# Understanding Gaussian processes

If you have ever tried to analyze time series data, you know that time
series present all kinds of statistical challenges. Probably the most
challenging aspect of time series data is that trends over time are
almost never linear, which means that ordinary linear regression models
are out of the window. But, even though we can pretty much count on the
fact that time series are non-linear, we don’t usually have a good idea
of what *kind* of non-linear they will end up being. That is, we don’t
know if the line will be quadratic, cubic, exponential, periodic, or
something else entirely. All we know is that the trend will be smooth,
in the sense that points that are close together in time will have
relatively similar values. So, what do we do?

Interestingly, papers in neuroscience usually end up doing something
called a *cluster-based analysis*, which is a fancy way of saying that
they fit a separate linear regression to each individual time point.
This tends to get the job done, but it has three major issues.
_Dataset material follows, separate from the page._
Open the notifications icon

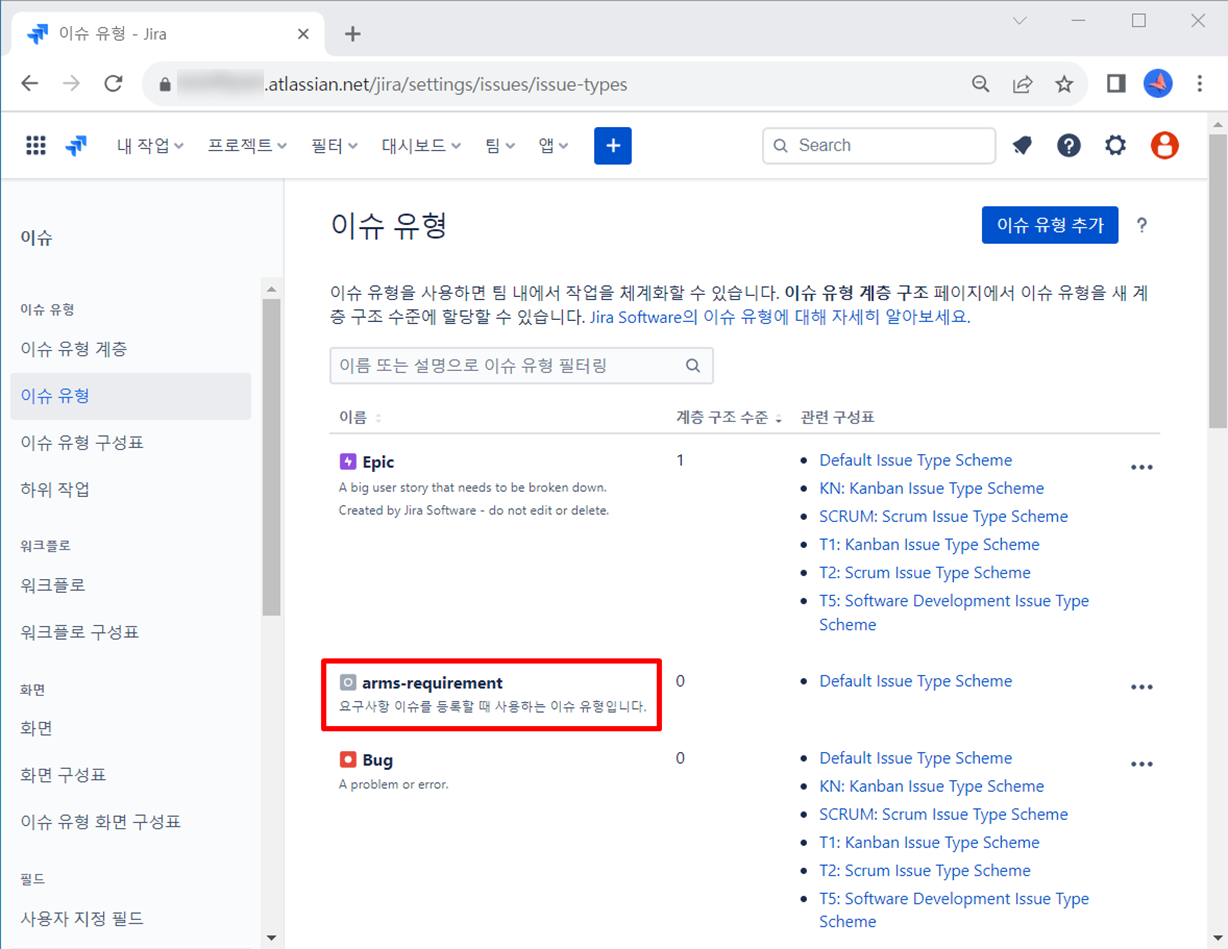click(x=1021, y=146)
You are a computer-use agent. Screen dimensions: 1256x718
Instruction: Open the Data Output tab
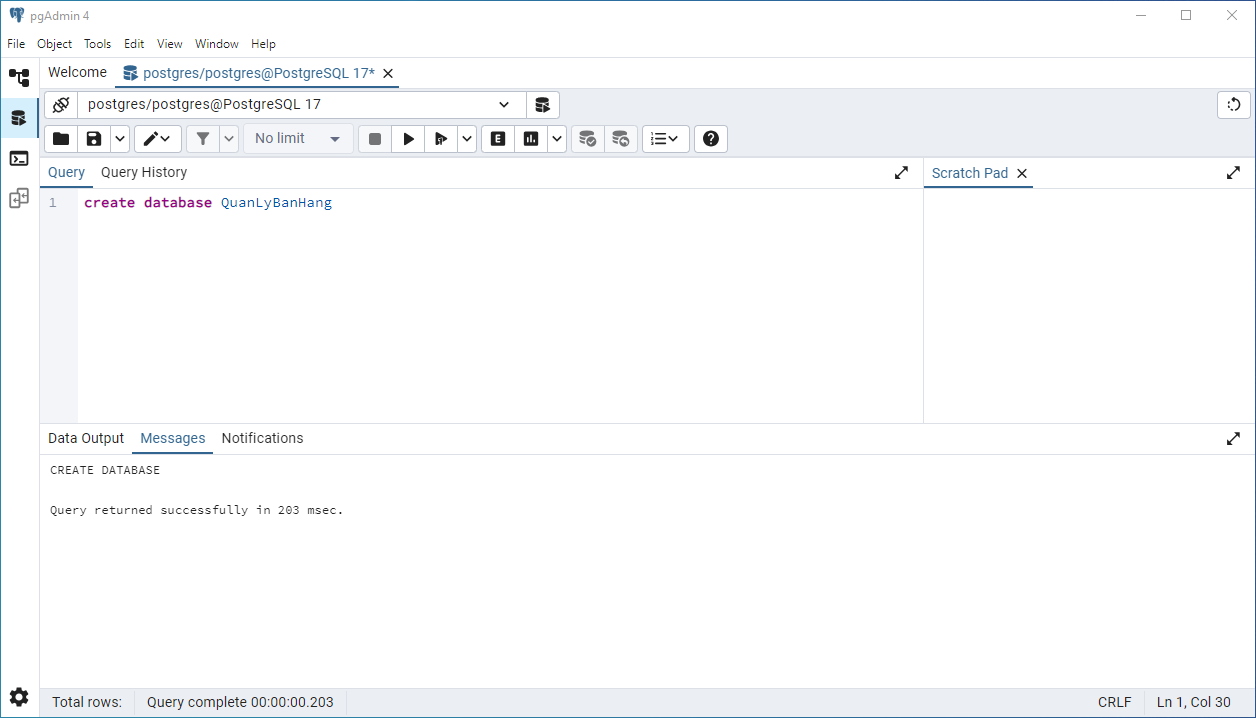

First, it
tends to lose statistical power, since your estimates for a single time
point cannot take into account earlier or later time points (even though
we know that the value is likely somewhere in between the two). The
second problem is that without carefully correcting your *p*-values, you
tend to have an increased rate of false positives: you tend to find
“significant” effects that don’t really exist. Finally, cluster-based
analyses tend to be super slow, since you end up having to fit a ton of
models individually.

The question is, can we do better? Enter the Gaussian process!

# Gaussian Processes

## Introduction

Gaussian processes are a super neat and flexible way to model all kinds of non-linear patterns in data over time and space. In contrast to cluster-based analyses, which treat different points in time independently, Gaussian processes model non-linear patterns by directly accounting for correlations between time points. Besides being cool, they also tend to help in terms of statistical power and false positives.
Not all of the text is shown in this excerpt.